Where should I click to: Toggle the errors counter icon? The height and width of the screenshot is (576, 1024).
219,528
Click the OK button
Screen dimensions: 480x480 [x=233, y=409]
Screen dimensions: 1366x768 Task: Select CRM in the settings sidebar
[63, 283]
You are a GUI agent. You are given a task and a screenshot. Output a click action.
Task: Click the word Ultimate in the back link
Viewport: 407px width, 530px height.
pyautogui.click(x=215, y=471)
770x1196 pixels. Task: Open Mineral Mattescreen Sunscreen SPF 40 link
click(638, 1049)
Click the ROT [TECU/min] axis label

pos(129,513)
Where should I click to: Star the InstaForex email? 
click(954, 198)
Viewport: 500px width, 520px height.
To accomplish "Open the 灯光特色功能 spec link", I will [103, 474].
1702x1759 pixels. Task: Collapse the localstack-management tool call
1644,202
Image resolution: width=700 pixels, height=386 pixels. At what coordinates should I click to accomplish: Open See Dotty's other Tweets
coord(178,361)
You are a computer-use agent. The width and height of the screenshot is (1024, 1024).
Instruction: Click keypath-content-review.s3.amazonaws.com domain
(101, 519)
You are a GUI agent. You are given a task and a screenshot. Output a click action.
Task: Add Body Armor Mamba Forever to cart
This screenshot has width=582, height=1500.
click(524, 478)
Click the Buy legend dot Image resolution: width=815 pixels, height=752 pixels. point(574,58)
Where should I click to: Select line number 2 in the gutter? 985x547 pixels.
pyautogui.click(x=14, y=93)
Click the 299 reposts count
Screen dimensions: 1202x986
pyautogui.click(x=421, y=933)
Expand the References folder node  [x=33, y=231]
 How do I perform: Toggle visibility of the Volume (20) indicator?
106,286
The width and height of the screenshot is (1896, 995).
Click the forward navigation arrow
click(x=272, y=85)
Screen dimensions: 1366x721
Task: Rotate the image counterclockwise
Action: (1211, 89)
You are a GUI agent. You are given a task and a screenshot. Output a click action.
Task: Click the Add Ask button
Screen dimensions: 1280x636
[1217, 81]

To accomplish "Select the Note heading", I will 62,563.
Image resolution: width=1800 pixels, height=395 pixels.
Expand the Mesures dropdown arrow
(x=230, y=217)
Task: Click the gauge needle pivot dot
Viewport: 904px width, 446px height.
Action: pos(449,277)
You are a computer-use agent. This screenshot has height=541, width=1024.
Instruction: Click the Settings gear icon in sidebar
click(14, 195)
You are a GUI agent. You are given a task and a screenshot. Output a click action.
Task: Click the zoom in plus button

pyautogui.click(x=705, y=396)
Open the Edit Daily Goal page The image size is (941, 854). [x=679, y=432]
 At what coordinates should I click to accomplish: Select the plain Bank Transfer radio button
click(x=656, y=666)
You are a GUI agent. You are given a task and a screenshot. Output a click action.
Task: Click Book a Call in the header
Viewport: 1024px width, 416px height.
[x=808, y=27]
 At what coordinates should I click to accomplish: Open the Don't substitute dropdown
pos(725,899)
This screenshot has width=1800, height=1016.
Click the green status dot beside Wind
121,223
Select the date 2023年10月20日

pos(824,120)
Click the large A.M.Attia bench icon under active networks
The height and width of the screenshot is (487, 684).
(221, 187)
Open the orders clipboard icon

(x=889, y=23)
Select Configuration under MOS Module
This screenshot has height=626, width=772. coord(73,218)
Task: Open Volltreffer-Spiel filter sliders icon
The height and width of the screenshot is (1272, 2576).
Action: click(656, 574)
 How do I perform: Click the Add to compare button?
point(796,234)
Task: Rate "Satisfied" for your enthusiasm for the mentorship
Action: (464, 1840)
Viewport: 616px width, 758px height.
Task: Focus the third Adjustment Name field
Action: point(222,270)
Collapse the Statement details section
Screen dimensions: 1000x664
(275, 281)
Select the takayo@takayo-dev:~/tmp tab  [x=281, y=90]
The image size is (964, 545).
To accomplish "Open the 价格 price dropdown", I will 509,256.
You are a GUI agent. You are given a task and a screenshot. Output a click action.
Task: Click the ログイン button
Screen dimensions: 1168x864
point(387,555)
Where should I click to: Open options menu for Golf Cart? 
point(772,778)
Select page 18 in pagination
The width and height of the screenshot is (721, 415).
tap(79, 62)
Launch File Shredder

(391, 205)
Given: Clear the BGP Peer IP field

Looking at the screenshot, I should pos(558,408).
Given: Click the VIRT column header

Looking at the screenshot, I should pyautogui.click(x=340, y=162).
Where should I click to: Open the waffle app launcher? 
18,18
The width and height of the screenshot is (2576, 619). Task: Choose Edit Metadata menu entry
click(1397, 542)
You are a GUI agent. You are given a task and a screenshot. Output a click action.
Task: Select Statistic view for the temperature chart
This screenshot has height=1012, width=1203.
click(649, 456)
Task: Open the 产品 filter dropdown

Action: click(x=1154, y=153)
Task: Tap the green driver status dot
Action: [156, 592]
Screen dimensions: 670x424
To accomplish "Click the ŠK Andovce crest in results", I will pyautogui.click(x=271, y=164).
#####
** Problem statement **
Print the data above again, with nothing altered and nothing left out.

** Finished task **
Where should I click to: Toggle the errors counter icon? The height and width of the screenshot is (576, 1024).
219,528
Click the OK button
Screen dimensions: 480x480 [x=233, y=409]
Screen dimensions: 1366x768 Task: Select CRM in the settings sidebar
[63, 283]
You are a GUI agent. You are given a task and a screenshot. Output a click action.
Task: Click the word Ultimate in the back link
Viewport: 407px width, 530px height.
pyautogui.click(x=215, y=471)
770x1196 pixels. Task: Open Mineral Mattescreen Sunscreen SPF 40 link
click(638, 1049)
Click the ROT [TECU/min] axis label

pos(129,513)
Where should I click to: Star the InstaForex email? 
click(954, 198)
Viewport: 500px width, 520px height.
To accomplish "Open the 灯光特色功能 spec link", I will [103, 474].
1702x1759 pixels. Task: Collapse the localstack-management tool call
1644,202
Image resolution: width=700 pixels, height=386 pixels. At what coordinates should I click to accomplish: Open See Dotty's other Tweets
coord(178,361)
You are a computer-use agent. The width and height of the screenshot is (1024, 1024).
Instruction: Click keypath-content-review.s3.amazonaws.com domain
(101, 519)
You are a GUI agent. You are given a task and a screenshot. Output a click action.
Task: Add Body Armor Mamba Forever to cart
This screenshot has width=582, height=1500.
click(524, 478)
Click the Buy legend dot Image resolution: width=815 pixels, height=752 pixels. point(574,58)
Where should I click to: Select line number 2 in the gutter? 985x547 pixels.
pyautogui.click(x=14, y=93)
Click the 299 reposts count
Screen dimensions: 1202x986
pyautogui.click(x=421, y=933)
Expand the References folder node  [x=33, y=231]
 How do I perform: Toggle visibility of the Volume (20) indicator?
106,286
The width and height of the screenshot is (1896, 995).
Click the forward navigation arrow
click(x=272, y=85)
Screen dimensions: 1366x721
Task: Rotate the image counterclockwise
Action: (1211, 89)
You are a GUI agent. You are given a task and a screenshot. Output a click action.
Task: Click the Add Ask button
Screen dimensions: 1280x636
[1217, 81]

To accomplish "Select the Note heading", I will 62,563.
Image resolution: width=1800 pixels, height=395 pixels.
Expand the Mesures dropdown arrow
(x=230, y=217)
Task: Click the gauge needle pivot dot
Viewport: 904px width, 446px height.
Action: pos(449,277)
You are a computer-use agent. This screenshot has height=541, width=1024.
Instruction: Click the Settings gear icon in sidebar
click(14, 195)
You are a GUI agent. You are given a task and a screenshot. Output a click action.
Task: Click the zoom in plus button

pyautogui.click(x=705, y=396)
Open the Edit Daily Goal page The image size is (941, 854). [x=679, y=432]
 At what coordinates should I click to accomplish: Select the plain Bank Transfer radio button
click(x=656, y=666)
You are a GUI agent. You are given a task and a screenshot. Output a click action.
Task: Click Book a Call in the header
Viewport: 1024px width, 416px height.
[x=808, y=27]
 At what coordinates should I click to accomplish: Open the Don't substitute dropdown
pos(725,899)
This screenshot has width=1800, height=1016.
Click the green status dot beside Wind
121,223
Select the date 2023年10月20日

pos(824,120)
Click the large A.M.Attia bench icon under active networks
The height and width of the screenshot is (487, 684).
(221, 187)
Open the orders clipboard icon

(x=889, y=23)
Select Configuration under MOS Module
This screenshot has height=626, width=772. coord(73,218)
Task: Open Volltreffer-Spiel filter sliders icon
The height and width of the screenshot is (1272, 2576).
Action: click(656, 574)
 How do I perform: Click the Add to compare button?
point(796,234)
Task: Rate "Satisfied" for your enthusiasm for the mentorship
Action: (464, 1840)
Viewport: 616px width, 758px height.
Task: Focus the third Adjustment Name field
Action: point(222,270)
Collapse the Statement details section
Screen dimensions: 1000x664
(275, 281)
Select the takayo@takayo-dev:~/tmp tab  [x=281, y=90]
The image size is (964, 545).
To accomplish "Open the 价格 price dropdown", I will 509,256.
You are a GUI agent. You are given a task and a screenshot. Output a click action.
Task: Click the ログイン button
Screen dimensions: 1168x864
point(387,555)
Where should I click to: Open options menu for Golf Cart? 
point(772,778)
Select page 18 in pagination
The width and height of the screenshot is (721, 415).
tap(79, 62)
Launch File Shredder

(391, 205)
Given: Clear the BGP Peer IP field

Looking at the screenshot, I should pos(558,408).
Given: Click the VIRT column header

Looking at the screenshot, I should pyautogui.click(x=340, y=162).
Where should I click to: Open the waffle app launcher? 
18,18
The width and height of the screenshot is (2576, 619). Task: Choose Edit Metadata menu entry
click(1397, 542)
You are a GUI agent. You are given a task and a screenshot. Output a click action.
Task: Select Statistic view for the temperature chart
This screenshot has height=1012, width=1203.
click(649, 456)
Task: Open the 产品 filter dropdown

Action: click(x=1154, y=153)
Task: Tap the green driver status dot
Action: [156, 592]
Screen dimensions: 670x424
To accomplish "Click the ŠK Andovce crest in results", I will pyautogui.click(x=271, y=164).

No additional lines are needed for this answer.